Simple & Scalable Pretraining for Neural Architecture Research
ArchScale is a comprehensive toolkit for training and evaluating neural language models with a focus on architecture and scaling laws. It provides implementations of various state-of-the-art architectures, scaling techniques, training optimizations and evaluation tools in a unified codebase.
- [Mar. 30] Released the code for MoE training with HyperP (Hypersphere Parameterization) scaling, SqrtGate, and MuonH optimizer!
- [Sept. 25] Phi-4-mini-flash has been accepted by NeurIPS 2025!
- [July 25] Released the code for large-scale pre-training of Phi-4-mini-flash!
- [July 25] Released the code for training Decoder-Hybrid-Decoder Architectures (poster) with μP++, and the model checkpoint for Phi-4-mini-flash-reasoning
- Architectures: Transformers (MHA/GQA), various SSM/attention modules, Gated Memory Unit, YOCO, Differential Attention and flexible hybrid stacks (SambaY, Phi-4-mini-Flash, etc.).
- Mixture-of-Experts: Fine-grained token-choice routing with SonicMoE acceleration, shared experts, SqrtGate and global auxiliary load-balancing loss.
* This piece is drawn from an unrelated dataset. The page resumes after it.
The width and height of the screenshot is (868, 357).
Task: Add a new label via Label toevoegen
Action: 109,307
- Scaling Laws: HyperP, μP++, μP, Chinchilla FLOPs scaling, data scaling, and scaling laws for batch size, weight decay, and MoE granularity.
- Optimizers: MuonH, Muon, AdamW, and hybrid optimizer support.
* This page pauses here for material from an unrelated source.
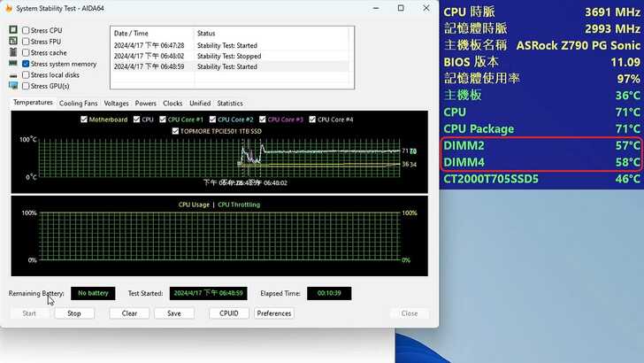Enable the Stress CPU checkbox
644x363 pixels.
(x=26, y=30)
- Research-Friendly: Easy adding/modifying architectures/scaling-laws/optimizers/scheduling/initialization, WYSIWYG philosophy for experiments logging.
- Performance: 🚀 Flash-Attention 4 + SonicMoE + FSDP2 distributed training, mixed precision, FP8/MXFP8 via TransformerEngine, activation checkpointing, and CPU offloading.
- Training: Data mixture support (JSON config), packed dataset with pre-tokenization, variable-length training for long-context, fused cross-entropy for large vocabulary stability, batch size ramp-up scheduling, and orthogonal/diagonal weight initialization.
- Evaluation: lm-eval integration for standard NLP benchmarks, long-context evaluation on RULER and Phonebook, Proof-Pile perplexity evaluation, LightEval-based reasoning evaluation (AIME, MATH-500, GPQA), and scaling curve fitting via plotting scripts.
We provide install.sh for bootstrapping the training environment. The script auto-detects GPU type (GB200/B100 vs H100/H200) and installs the appropriate PyTorch wheel along with all dependencies:
bash install.sh
source .venv/bin/activateThis installs PyTorch, Lightning, Flash Attention (v2/v3/v4), TransformerEngine, Mamba, causal-conv1d, flash-linear-attention, SonicMoE, and other required packages.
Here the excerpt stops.